I can never resist one of these all star spectaculars and there's only one I would ever have given a bad review to, and this isn't the one. Everybody working on the Paramount lot got to do his bit for defense in this film, some bits being longer than others.
The nominal plot of this film has Betty Hutton as a switchboard girl at Paramount studios and Victor Moore, a former silent western star, now working as a security guard at the studio trying to convince Eddie Bracken and a bunch of his sailor buddies that Moore is really the head of the studio. For that they have to con and bamboozle Walter Abel who is a real studio executive out of his office and off the lot so they can do their masquerade uninterrupted.
Of course Bracken asks the inevitable, pop can you get all these stars down for a big Navy show, and the con has to continue. But all of this nonsense is just an excuse for some musical and comedy numbers by the Paramount players.
Harold Arlen and Johnny Mercer wrote the score and out of it came two really big standards, That Old Black Magic which was nominated for Best Song that year, but lost to another Paramount film song, White Christmas and Hit the Road to Dreamland.
The latter was done as director Preston Sturges was playing himself and screening a musical number from his latest film. As the projector rolls on screen it's Dick Powell and Mary Martin on a Pullman car singing about finally hitting the hay after some romance. The scene is so well done I wish it was included as an integral part of a real film.

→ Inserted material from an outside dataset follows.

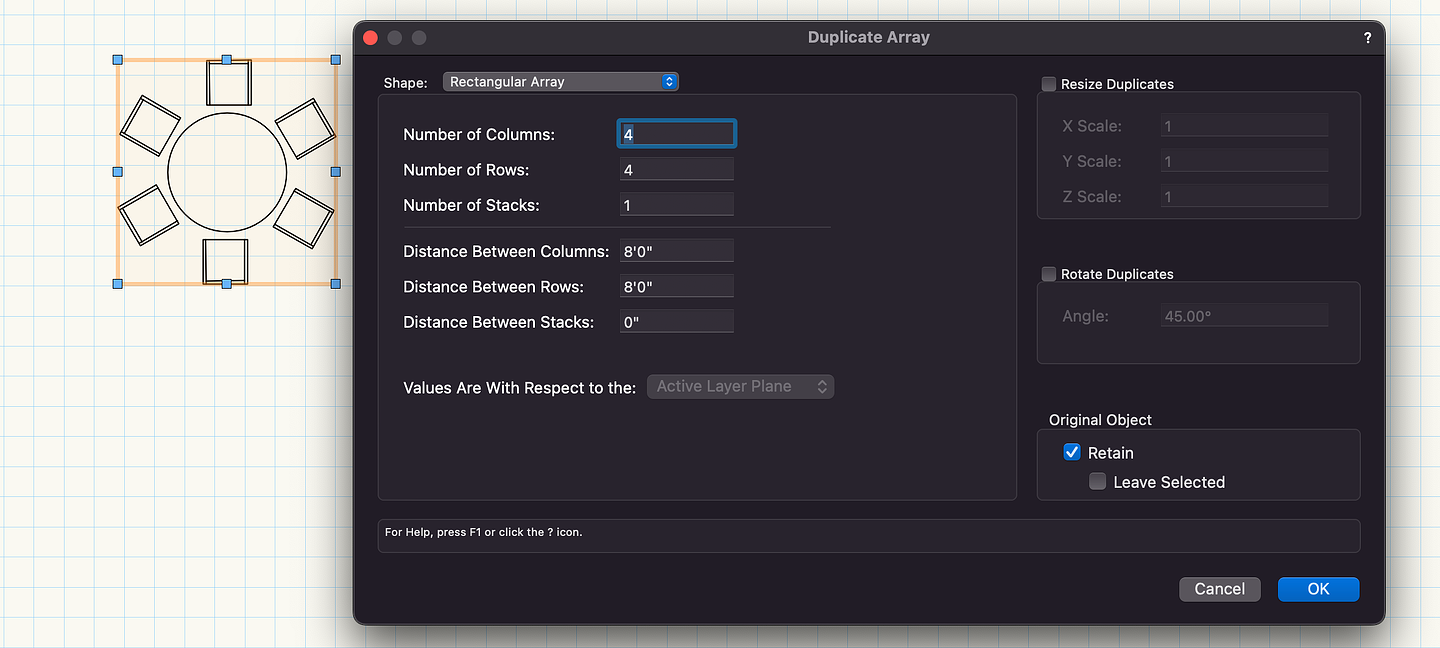The width and height of the screenshot is (1440, 648).
Task: Click the Distance Between Columns field
Action: coord(677,251)
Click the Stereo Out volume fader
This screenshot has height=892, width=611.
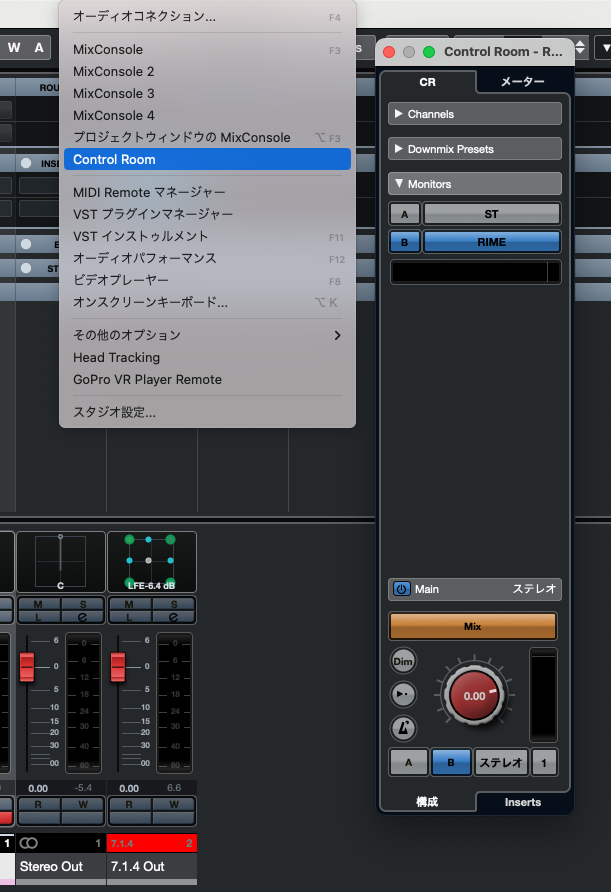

That Old Black Magic is sung by Johnny Johnson and danced by ballet star Vera Zorina. It was enormous hit that year, recorded by a flock of singers. Oddly enough not by Bing Crosby though he got to sing it in another film, Here Come the Waves.
Of course the finale is a wartime flag waving number with Bing Crosby singing Old Glory about the flag and the wonders of the country behind it. The number about the flag probably wouldn't fly today still and that's a pity.
It's even more of a pity that these musical extravaganzas are a thing of the past with the decline of the Hollywood studio system. Star Spangled Rhythm is one of the best of its kind.